One of the conceits of Western societies is that our museums and galleries and private collections represent our appreciation of culture. Indeed, our appreciation of culture is supposedly so refined that we have often asserted the right or even duty to become self-appointed custodians of artifacts whose protection demanded, we claimed, that they be removed from their place of origin.
It is reasonable to assume that in the coming months and years, artifacts from Timbuktu will find their way into the hands of art collectors who rationalize their actions with the idea that only individuals with the finest taste recognize the real value of such rare treasures.
What those who either buy such artifacts or merely view them while wandering around museums are inclined to believe is that culture and its material expressions are one and the same.
Even so, such objects only become artifacts as culture falls apart. Our museums serve less to preserve human genius and function more as cultural graveyards.
In cultures that no longer sustain oral tradition, we have forgotten that the written word was not intended to subordinate the value of the spoken word — it merely expands the voice’s reach.

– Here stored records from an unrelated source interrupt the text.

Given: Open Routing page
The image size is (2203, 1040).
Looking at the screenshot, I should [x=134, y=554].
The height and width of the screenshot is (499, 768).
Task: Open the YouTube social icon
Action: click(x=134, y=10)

Language’s rhythmical structure serves first to allow thought to be housed in memory before being left to reside on the page.
Yes, it will be an immense loss if Timbuktu’s manuscript collections have been decimated, but there as elsewhere, the real cultural loss long preceded the effort to breath life into dead remains.
The culture most in jeopardy and most in need of protection lives in what Wade Davis calls the planet’s “ethnosphere”: the cultural web of life which is the “sum total of all thoughts and dreams, myths, ideas, inspirations, intuitions brought into being by the human imagination since the dawn of consciousness.”
This is culture which no museum can house and no collector can buy because it exists solely through its ability to animate human life.